Há algum tempo atrás, li um
livro que comparava a vida a uma viagem de trem. Uma leitura extremamente
interessante, quando bem interpretada.
Isso mesmo, a vida não passa
de uma viagem de trem, cheia de embarques e desembarques, alguns acidentes,
surpresas agradáveis em alguns embarques e grandes tristezas em outros.
Quando nascemos, entramos
nesse trem e nos deparamos com algumas pessoas que julgamos e estarão sempre
nessa viagem conosco: nossos pais. Infelizmente, isso não é verdade. Em alguma
estação eles descerão e nos deixarão órfãos de seu carinho, amizade e companhia
insubstituível... Mas isso não impede que, durante a viagem, pessoas
interessantes e que virão a ser super especiais para nós, embarquem.
Chegam nossos irmãos, amigos e
amores maravilhosos.
Muitas pessoas tomam esse trem
apenas a passeio. Outros encontrarão nessa viagem somente tristezas. Ainda
outros circularão pelo trem, prontos a ajudar a quem precisa. Muitos descem e
deixam saudades eternas, outros tantos passam por ele de uma forma que, quando
desocupam seu acento, ninguém nem sequer percebe.
Curioso é constatar que alguns
passageiros que nos são tão caros, acomodam-se em vagões diferentes dos nossos;
portanto, somos obrigados a fazer esse trajeto separados deles, o que não
impede, é claro, que durante o trajeto, atravessemos com grande dificuldade
nosso vagão e cheguemos até eles... Só que, infelizmente, jamais poderemos
sentar ao seu lado, pois já terá alguém ocupando aquele lugar.
Não importa, é assim a viagem,
cheia de atropelos, sonhos, fantasias, esperas, despedidas... Porém, jamais,
retornos. Façamos essa viagem, então, da melhor maneira possível, tentando nos
relacionar bem com todos os passageiros, procurando, em cada um deles, o que
tiverem de melhor, lembrando, sempre, que, em algum momento do trajeto, eles
poderão fraquejar e, provavelmente, precisaremos entender porque nós também
fraquejaremos muitas vezes e, com certeza, haverá alguém que nos entenderá.
O grande mistério, afinal, é
que jamais saberemos em qual parada desceremos, muito menos nossos
companheiros, nem mesmo aquele que está sentado ao nosso lado.
Eu fico pensando se quando
descer desse trem sentirei saudades... Acredito que sim.
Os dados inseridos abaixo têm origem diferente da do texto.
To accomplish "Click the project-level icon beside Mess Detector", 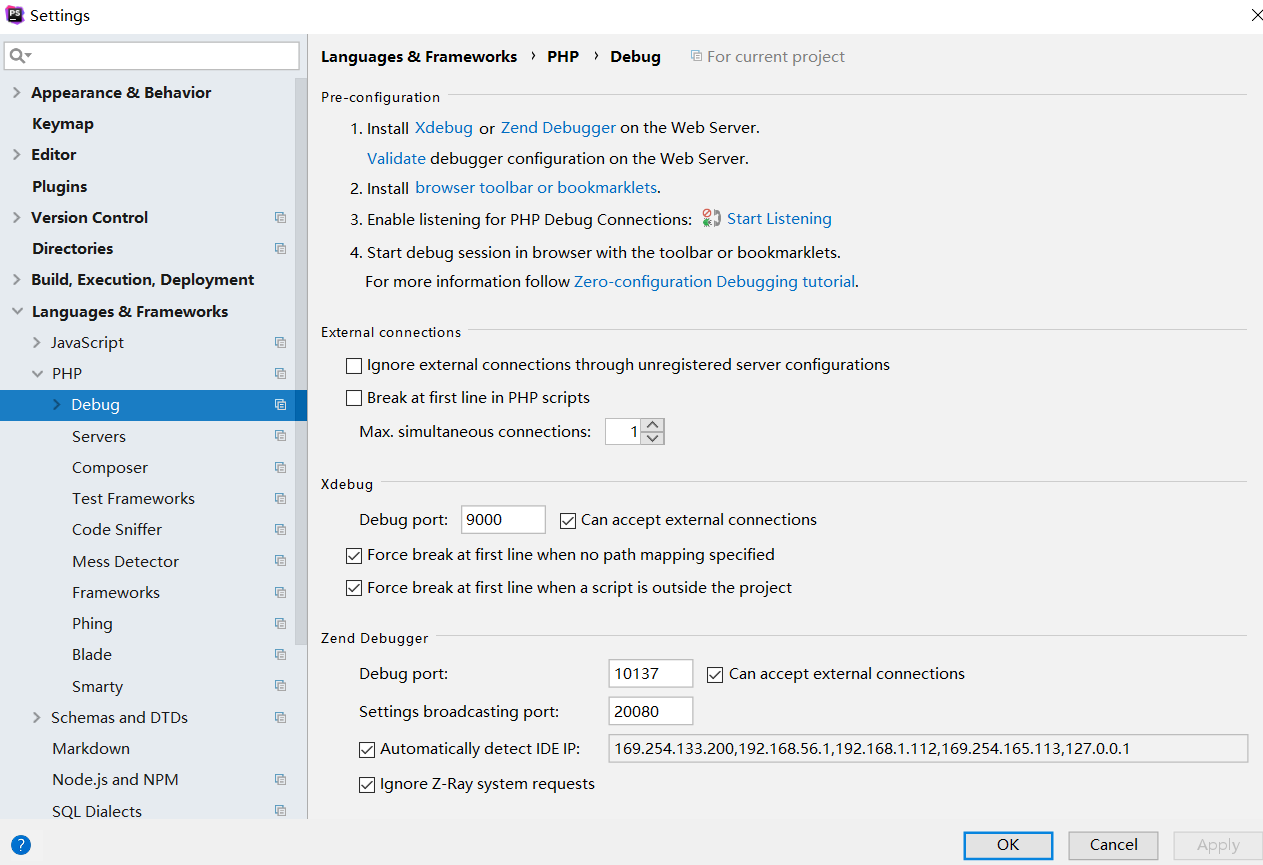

Separar-me de alguns
amigos que fiz nele será, no mínimo, dolorido. Deixar meus filhos continuarem a
viagem sozinhos, com certeza, será muito triste, mas me agarro na esperança
que, em algum momento, estarei na estação principal e terei a grande emoção de
vê-los chegar com uma bagagem que não tinham quando embarcaram... E o que vai
me deixar feliz, será pensar que eu colaborei para que ela tenha crescido e se
tornado valiosa.
Amigos, façamos com que a
nossa estada, nesse trem, seja tranquila, que tenha valido a pena e que, quando
chegar a hora de desembarcarmos, o nosso lugar vazio traga saudades e boas
recordações para aqueles que prosseguirem a viagem.